Fonte:
Se ad un disco decidono di collaborare artiste del calibro di Moor Mother (all’anagrafe Camae Ayewa, poetessa, musicista e attivista statunitense) e Skin (voce degli Skunk Anansie) bisogna per forza prestarci attenzione e quello che si va ad ascoltare è probabilmente di ottima qualità: così è per “Deep Dark Blue”, nuovo lavoro di R.Y.F., alias Francesca Morello, cantautrice italiana di base a Ravenna, un lavoro sottomarino, dalle sonorità a tratti disturbanti, che ricorda a tratti certe soluzioni sonore dei White Stripes e si sposta però su momenti ancora più elettronici, oscuri, cupi.

“Deep Dark Blue” è anche un disco d’amore però, un disco che racconta la sofferenza ma anche una parte gioiosa di rinascita dopo quella sofferenza: «A volte succede di vivere momenti di grande sofferenza, nel mio caso arrecati da problemi di salute di mia moglie. Ero “rotta dentro” e non sapevo se sarei tornata uguale a prima. Deep Dark Blue racconta come mi sono sentita e come vorrei ricostruirmi. Parlo tuttora della libertà di amare, per esempio, ma ho avvertito la necessità di parlare anche della sofferenza, perché legata a episodi della mia vita degli ultimi due anni, e ho cercato di farlo anche attraverso l’ironia, nel modo paradossalmente più gioioso possibile. Ha funzionato. Ecco perché questo è anche un album di guarigione» racconta la Morello.

Voci fornite:
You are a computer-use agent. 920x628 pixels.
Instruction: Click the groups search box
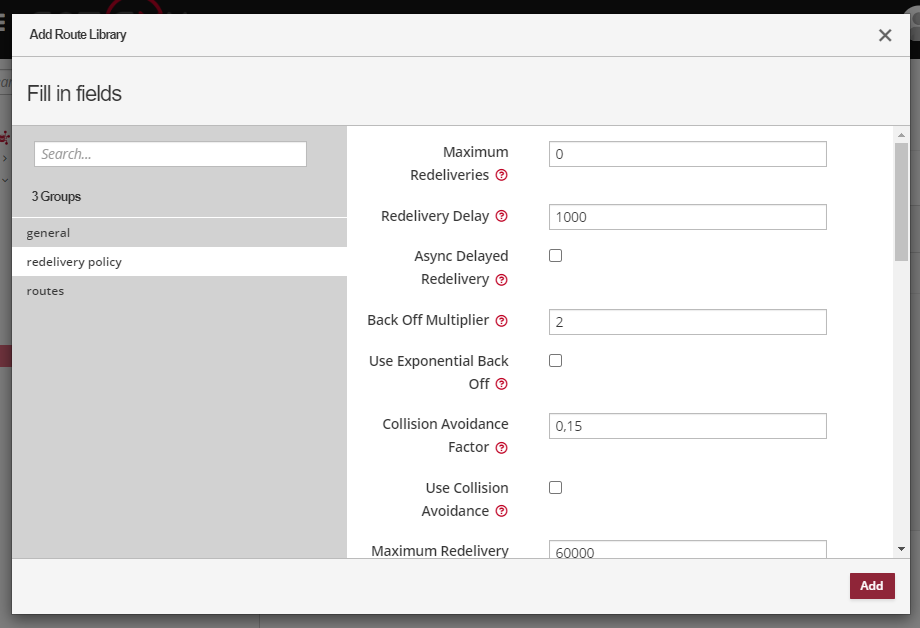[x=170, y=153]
---
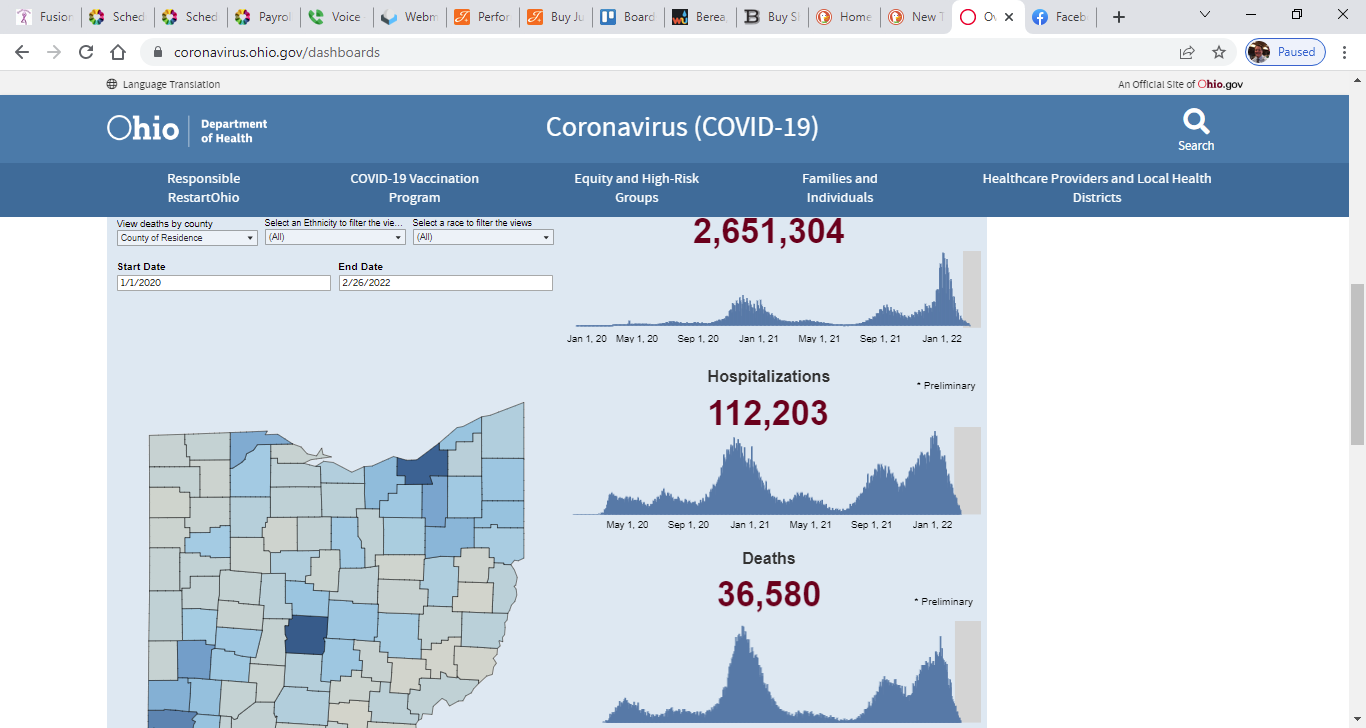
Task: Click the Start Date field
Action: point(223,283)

Esercizi:
1. Rispondi in base alla fonte:
(a) Di quale gruppo è la voce Skin?
(b) In quale città ha base Francesca Morello?
(c) Di chi erano i problemi di salute all'origine della sofferenza di cui parla l'album?
2. Le affermazioni seguenti concordano con la fonte? Per ciascuna rispondi sì o no, citando le parole decisive della fonte.
(a) R.Y.F. è lo pseudonimo di Francesca Morello.
(b) Moor Mother è una musicista britannica.
(c) Secondo Morello, il tentativo di parlare della sofferenza attraverso l'ironia non ha funzionato.

Risposte finali:
1.
(a) Degli Skunk Anansie.
(b) A Ravenna.
(c) Della moglie di Francesca Morello.

2.
(a) Sì: «R.Y.F., alias Francesca Morello».
(b) No: «poetessa, musicista e attivista statunitense».
(c) No: «Ha funzionato.»